Combi boilers are hydronic-based mechanical systems that have a dual purpose: They provide domestic hot water and space heating and offer some advantages when compared to typical forced air gas furnaces and hot water tanks.
Reliance Home Comfort, which services more than two million customers across Canada, is a leading provider of combi boilers for multi-unit rental buildings. With a dedication to helping homebuilders work towards Net Zero, the company’s Director of Builder Markets, Shannon Bertuzzi, says builders can expect a high level of service and expertise.
“We know what solutions are helping move the needle towards Net Zero,” says Bertuzzi, adding that Reliance is attuned to code changes and sits on the CHBA Net Zero Council. “Our involvement in the Council lets us offer input into new systems that help builders achieve high-performance housing.”
When working with Reliance, builders are assigned both an account manager and a technical manager to ensure they receive high-end systems that add great value for homeowners. This is showcased by a recent example in which a Reliance key account manager worked with a builder in Vaughan, Ont. to help select the appropriate equipment for a townhouse project.
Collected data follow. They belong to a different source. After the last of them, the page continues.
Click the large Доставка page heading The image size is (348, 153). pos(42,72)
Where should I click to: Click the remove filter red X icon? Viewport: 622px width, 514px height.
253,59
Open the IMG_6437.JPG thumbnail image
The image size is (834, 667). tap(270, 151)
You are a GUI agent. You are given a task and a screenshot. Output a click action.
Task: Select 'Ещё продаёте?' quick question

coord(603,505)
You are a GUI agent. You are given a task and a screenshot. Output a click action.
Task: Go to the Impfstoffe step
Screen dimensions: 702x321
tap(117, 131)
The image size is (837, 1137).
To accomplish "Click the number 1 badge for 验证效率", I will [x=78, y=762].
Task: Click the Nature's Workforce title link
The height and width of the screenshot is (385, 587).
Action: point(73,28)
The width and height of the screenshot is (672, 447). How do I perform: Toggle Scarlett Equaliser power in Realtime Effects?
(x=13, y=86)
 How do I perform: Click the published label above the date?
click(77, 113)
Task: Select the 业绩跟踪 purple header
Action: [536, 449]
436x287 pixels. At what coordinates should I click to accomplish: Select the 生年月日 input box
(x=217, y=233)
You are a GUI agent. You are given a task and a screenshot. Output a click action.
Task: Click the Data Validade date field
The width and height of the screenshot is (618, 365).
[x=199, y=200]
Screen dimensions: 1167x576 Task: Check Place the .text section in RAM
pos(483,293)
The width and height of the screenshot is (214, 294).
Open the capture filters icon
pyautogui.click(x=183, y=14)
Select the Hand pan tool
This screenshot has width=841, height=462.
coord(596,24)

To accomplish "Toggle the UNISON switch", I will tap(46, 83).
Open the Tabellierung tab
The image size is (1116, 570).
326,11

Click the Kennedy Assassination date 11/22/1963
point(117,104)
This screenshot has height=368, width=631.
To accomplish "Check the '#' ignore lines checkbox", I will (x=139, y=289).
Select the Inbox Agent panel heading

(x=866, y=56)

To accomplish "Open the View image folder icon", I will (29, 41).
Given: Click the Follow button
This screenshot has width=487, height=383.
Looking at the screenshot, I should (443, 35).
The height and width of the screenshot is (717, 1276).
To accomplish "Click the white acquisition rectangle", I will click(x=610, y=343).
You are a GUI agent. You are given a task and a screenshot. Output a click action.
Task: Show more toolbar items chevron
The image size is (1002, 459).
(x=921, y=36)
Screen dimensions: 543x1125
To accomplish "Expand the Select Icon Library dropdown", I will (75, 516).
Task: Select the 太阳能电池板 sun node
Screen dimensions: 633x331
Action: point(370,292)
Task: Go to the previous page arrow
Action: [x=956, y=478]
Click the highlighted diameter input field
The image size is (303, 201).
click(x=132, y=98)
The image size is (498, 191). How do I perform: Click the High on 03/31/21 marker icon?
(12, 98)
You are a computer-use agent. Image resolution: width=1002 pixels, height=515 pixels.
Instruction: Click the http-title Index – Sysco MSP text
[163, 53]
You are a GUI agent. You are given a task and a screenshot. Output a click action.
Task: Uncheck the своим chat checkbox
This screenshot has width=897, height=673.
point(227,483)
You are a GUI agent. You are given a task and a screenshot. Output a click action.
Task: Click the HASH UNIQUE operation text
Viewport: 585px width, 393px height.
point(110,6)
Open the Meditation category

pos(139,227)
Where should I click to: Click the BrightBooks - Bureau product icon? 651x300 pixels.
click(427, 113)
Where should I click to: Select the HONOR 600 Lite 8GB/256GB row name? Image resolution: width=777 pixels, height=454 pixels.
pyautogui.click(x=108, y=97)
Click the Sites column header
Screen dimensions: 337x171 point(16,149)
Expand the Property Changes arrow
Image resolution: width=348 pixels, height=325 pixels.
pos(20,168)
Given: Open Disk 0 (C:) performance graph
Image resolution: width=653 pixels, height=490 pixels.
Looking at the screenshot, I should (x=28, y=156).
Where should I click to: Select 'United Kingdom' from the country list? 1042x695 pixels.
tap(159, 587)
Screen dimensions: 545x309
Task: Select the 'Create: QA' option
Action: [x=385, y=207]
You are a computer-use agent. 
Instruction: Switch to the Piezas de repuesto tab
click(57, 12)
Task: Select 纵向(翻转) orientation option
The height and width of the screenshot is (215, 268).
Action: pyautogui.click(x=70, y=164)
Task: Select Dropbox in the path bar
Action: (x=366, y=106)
The builder included a tested combi boiler system in its 111 townhomes and a hot water recirculation pump to help reduce water consumption.
Bertuzzi emphasizes that Reliance is more than a water heating company. “We offer builders a multitude of products, including smart home technology, HVAC equipment and even EV charging solutions.”
Bertuzzi stresses innovation is essential in the residential construction industry and builders play an important role by testing new systems in their projects. “Collaboration is vital to successfully transform the housing stock.”
Learn more about how Reliance helps builders reach high-
performance and affordability at reliancebuilderprogram.com.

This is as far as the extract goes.